(Poem No.41 of my favourite short poems)

‘The Mountain Stream’ … WHB – Pen & Wash – 2000
While in his twenties, Hopkins’s trained as a Jesuit priest, gave up writing poetry at one stage, but returned to it later in his life. His poems are highly rhythmical and often ‘difficult’ on first reading . In his poem ‘INVERSNAID’ he looks in wonder at a stream in the Highlands of Scotland near the small Scottish village of that name on the ‘bonnie’ banks of Loch Lomond, where a waterfall plunges down the hillside into a dark pool.

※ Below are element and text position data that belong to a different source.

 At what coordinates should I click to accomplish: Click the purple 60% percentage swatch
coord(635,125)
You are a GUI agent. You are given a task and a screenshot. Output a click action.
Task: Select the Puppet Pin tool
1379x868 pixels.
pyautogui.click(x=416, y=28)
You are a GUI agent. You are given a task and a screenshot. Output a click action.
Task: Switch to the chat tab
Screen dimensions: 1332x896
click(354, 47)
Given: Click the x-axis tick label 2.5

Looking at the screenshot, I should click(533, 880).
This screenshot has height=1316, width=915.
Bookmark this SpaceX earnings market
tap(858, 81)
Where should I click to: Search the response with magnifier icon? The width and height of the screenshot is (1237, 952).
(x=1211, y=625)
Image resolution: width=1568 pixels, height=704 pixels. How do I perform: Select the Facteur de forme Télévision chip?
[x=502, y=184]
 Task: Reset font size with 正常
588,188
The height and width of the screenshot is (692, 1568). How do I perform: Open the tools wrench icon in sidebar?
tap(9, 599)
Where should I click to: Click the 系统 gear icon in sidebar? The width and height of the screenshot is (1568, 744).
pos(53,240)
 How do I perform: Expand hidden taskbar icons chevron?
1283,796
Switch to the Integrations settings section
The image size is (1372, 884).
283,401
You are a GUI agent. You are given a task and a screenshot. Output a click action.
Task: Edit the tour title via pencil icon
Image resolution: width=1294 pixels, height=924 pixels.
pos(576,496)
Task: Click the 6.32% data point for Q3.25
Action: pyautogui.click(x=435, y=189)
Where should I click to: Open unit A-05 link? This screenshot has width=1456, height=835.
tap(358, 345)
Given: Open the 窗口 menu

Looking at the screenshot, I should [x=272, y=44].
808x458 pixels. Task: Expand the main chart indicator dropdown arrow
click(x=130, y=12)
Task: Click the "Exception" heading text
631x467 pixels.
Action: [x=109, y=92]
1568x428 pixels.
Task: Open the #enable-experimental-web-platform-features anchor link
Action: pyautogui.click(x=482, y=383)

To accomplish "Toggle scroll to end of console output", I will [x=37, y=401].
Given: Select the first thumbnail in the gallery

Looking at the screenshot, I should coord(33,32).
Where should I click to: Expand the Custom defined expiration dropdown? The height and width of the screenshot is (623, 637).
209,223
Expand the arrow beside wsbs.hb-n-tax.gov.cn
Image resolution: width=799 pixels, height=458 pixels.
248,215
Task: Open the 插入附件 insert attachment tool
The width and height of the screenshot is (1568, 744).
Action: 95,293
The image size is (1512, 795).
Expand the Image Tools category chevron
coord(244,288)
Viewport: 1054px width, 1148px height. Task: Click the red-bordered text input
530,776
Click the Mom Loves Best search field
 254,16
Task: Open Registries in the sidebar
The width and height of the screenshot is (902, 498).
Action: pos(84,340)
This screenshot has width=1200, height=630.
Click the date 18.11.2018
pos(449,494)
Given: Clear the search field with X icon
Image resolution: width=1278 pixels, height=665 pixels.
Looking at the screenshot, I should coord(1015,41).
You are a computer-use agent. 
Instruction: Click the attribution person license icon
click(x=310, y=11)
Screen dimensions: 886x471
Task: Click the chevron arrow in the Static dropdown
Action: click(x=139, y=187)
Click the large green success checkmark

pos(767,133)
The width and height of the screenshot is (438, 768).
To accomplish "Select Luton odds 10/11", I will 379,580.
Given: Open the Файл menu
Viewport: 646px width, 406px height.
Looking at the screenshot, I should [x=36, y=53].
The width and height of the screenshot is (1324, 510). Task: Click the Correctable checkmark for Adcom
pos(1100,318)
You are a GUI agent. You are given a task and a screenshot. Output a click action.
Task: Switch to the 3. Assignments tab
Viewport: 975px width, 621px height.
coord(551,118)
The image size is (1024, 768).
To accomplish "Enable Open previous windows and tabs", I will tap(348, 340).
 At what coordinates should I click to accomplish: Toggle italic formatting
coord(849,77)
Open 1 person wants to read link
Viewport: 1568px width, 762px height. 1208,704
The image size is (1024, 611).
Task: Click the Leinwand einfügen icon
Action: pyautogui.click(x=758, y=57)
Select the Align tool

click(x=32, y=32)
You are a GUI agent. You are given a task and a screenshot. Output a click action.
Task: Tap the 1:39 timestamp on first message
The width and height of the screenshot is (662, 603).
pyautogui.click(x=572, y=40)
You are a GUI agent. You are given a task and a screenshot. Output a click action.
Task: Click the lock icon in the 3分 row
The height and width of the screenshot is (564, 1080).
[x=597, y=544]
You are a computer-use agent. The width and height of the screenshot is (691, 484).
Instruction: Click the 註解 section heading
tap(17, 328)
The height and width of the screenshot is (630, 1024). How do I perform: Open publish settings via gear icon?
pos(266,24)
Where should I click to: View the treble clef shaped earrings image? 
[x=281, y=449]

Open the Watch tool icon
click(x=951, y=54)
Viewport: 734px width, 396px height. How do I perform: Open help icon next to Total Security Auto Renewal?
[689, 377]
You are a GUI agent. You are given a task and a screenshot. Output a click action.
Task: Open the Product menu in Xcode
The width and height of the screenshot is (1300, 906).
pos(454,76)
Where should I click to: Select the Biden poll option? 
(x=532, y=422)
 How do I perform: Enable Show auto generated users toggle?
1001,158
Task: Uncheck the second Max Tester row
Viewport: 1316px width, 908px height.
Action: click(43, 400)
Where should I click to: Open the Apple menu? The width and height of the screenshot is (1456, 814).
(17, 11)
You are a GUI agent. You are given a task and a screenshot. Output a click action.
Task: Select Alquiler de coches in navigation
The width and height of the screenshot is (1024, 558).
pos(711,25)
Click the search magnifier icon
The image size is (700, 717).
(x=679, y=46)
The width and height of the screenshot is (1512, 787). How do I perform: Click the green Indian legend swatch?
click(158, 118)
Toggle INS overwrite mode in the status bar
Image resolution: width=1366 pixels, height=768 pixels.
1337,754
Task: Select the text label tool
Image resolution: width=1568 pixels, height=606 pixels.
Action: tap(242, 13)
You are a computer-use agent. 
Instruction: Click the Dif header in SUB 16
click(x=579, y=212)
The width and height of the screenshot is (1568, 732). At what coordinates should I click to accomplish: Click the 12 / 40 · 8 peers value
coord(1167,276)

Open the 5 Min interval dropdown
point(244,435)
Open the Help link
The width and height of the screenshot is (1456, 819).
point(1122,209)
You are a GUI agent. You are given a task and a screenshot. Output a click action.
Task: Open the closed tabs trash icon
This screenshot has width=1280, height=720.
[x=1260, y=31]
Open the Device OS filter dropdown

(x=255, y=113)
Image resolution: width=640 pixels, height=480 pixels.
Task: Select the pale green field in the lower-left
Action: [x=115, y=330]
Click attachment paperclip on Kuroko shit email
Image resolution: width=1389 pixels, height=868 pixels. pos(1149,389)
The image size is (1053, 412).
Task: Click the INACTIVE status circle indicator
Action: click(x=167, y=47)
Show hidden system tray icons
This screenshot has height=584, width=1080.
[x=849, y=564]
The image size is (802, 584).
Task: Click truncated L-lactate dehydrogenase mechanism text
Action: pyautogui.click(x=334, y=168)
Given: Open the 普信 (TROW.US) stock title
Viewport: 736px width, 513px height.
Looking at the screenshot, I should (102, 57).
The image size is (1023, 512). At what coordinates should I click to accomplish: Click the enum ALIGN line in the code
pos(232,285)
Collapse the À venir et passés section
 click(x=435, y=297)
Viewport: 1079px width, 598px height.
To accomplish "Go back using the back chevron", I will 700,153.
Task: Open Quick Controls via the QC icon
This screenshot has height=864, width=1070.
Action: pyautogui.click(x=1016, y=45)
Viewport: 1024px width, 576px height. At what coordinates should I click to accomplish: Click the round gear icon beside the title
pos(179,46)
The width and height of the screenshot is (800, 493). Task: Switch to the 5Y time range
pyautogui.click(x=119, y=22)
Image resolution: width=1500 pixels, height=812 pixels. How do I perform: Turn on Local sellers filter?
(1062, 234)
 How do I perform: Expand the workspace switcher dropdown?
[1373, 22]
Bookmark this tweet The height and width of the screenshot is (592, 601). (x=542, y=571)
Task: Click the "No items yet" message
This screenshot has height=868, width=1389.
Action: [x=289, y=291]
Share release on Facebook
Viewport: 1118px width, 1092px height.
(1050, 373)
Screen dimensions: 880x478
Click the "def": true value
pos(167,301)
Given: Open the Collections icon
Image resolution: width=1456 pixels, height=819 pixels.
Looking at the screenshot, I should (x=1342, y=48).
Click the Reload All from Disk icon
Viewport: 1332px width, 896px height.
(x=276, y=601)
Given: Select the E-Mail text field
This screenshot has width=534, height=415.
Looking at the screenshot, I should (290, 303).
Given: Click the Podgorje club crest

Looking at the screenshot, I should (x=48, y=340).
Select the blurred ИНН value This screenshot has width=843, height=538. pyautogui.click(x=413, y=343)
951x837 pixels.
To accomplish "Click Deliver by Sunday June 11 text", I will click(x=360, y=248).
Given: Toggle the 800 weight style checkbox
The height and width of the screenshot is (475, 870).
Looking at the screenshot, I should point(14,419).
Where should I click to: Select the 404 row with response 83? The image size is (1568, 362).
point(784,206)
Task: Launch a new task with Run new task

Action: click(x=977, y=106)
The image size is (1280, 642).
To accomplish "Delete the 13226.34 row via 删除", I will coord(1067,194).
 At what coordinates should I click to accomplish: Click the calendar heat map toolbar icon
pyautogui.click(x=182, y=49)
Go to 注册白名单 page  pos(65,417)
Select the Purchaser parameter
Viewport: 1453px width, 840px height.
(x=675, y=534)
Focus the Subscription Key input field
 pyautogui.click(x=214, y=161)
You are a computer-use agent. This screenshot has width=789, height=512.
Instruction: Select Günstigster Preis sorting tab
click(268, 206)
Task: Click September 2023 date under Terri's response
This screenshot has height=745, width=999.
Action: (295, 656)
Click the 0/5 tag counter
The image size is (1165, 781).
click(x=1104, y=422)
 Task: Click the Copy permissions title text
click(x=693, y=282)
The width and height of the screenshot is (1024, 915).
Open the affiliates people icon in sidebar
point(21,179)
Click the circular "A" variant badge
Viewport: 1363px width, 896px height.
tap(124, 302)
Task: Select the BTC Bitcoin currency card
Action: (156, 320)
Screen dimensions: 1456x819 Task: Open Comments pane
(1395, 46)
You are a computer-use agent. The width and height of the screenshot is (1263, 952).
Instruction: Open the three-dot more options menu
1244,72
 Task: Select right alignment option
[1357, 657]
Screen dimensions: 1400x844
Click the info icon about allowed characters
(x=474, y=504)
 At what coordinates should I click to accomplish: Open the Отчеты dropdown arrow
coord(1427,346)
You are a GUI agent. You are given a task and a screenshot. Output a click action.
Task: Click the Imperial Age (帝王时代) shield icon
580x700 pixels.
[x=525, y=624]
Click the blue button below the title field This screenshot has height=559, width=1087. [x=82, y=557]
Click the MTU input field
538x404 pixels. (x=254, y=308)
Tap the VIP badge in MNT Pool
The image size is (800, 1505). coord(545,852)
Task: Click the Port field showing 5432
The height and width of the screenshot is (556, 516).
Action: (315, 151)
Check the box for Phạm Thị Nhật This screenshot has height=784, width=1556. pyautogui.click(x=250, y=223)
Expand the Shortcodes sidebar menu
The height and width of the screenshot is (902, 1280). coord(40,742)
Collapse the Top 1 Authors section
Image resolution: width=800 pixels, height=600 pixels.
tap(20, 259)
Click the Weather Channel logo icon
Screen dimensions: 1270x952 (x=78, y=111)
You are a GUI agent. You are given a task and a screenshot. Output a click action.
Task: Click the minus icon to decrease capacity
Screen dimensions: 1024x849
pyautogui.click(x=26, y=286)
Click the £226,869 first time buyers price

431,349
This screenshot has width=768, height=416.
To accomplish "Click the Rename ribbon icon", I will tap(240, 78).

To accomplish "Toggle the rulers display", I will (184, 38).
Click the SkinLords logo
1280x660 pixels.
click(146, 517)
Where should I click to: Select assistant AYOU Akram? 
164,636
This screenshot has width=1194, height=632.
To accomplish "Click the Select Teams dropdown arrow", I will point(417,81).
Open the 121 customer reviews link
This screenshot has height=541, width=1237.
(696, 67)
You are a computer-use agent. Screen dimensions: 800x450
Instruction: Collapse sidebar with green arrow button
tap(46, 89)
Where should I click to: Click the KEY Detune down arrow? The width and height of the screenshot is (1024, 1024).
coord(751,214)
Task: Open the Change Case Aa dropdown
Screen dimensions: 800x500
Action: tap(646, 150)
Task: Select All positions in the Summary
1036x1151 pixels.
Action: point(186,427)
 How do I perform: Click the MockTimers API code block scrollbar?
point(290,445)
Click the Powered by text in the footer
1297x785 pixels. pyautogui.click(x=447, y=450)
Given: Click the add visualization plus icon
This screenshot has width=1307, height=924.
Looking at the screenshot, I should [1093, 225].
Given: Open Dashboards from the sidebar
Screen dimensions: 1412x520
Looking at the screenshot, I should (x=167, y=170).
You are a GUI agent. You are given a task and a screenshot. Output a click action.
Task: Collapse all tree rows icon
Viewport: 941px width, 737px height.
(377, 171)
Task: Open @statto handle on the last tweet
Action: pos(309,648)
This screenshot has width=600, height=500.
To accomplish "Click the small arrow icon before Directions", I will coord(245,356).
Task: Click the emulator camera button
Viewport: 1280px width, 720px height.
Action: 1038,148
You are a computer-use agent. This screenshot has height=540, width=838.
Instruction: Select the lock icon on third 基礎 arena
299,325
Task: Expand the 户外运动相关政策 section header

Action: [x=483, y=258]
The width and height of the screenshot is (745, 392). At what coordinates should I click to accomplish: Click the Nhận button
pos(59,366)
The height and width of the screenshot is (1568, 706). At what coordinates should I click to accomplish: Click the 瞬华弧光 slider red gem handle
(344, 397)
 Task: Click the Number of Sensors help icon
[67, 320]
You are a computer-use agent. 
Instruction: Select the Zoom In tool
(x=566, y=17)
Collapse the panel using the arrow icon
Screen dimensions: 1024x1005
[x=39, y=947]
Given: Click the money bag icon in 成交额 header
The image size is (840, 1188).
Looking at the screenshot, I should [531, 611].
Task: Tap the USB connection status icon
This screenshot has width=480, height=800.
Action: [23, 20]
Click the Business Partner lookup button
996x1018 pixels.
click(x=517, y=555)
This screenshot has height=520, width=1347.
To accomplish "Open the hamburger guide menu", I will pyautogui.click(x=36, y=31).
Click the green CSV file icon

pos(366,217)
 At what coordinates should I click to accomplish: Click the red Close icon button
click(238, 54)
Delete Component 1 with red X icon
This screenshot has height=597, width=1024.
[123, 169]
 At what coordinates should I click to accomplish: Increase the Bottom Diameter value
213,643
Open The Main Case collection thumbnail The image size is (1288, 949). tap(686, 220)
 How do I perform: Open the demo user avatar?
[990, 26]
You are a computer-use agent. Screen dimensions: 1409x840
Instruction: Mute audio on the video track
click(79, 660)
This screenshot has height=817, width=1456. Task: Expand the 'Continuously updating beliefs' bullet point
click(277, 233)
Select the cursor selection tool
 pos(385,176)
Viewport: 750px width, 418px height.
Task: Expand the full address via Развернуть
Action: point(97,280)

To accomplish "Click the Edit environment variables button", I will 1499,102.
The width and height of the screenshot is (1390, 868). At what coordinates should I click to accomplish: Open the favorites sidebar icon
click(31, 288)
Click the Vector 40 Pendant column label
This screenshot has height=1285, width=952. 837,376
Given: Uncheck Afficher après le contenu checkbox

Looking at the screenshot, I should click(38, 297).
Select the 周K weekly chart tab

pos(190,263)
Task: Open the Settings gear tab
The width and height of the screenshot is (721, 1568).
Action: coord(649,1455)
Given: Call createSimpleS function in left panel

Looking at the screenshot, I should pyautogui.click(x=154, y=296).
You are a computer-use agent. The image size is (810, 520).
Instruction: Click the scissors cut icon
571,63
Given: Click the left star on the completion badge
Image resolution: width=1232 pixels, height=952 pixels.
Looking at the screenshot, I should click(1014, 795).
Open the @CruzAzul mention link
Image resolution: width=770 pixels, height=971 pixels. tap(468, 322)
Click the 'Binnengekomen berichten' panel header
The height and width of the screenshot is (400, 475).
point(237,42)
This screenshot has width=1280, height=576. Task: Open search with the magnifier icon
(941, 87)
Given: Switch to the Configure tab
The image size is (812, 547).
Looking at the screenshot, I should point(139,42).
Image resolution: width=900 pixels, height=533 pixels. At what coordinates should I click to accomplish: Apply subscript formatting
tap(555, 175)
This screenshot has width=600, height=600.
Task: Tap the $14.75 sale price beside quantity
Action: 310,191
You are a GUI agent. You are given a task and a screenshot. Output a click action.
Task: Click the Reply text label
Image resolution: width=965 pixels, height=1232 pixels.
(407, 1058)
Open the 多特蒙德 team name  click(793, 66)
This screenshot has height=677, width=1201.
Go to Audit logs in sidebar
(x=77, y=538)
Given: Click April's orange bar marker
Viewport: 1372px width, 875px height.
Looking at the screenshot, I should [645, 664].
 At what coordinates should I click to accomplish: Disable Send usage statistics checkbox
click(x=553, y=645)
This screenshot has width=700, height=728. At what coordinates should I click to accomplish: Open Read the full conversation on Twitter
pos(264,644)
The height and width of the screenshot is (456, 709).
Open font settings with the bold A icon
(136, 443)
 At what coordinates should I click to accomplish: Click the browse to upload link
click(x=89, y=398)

In his poetry, Hopkins developed a number of ground-breaking techniques, including ‘sprung rhythm’, where stresses are counted rather than syllables in a line. His use of language is robust, energetic and, at often experimental. Like most of his poems, ‘Inversnaid’ is composed using a variety of poetic constructions – alliteration, assonance, repetition, personification, compound words, dialect and archaic words, effects that bring considerable force and energy to his poetry. Dylan Thomas had a similar feel for language and for the construction of compound words.
Inversnaid
This darksome burn, horseback brown,
His rollrock highroad roaring down,
In coop and in comb the fleece of his foam
Flutes and low to the lake falls home.
A windpuff-bonnet of fáwn-fróth
Turns and twindles over the broth
Of a pool so pitchblack, féll-frówning,
It rounds and rounds Despair to drowning.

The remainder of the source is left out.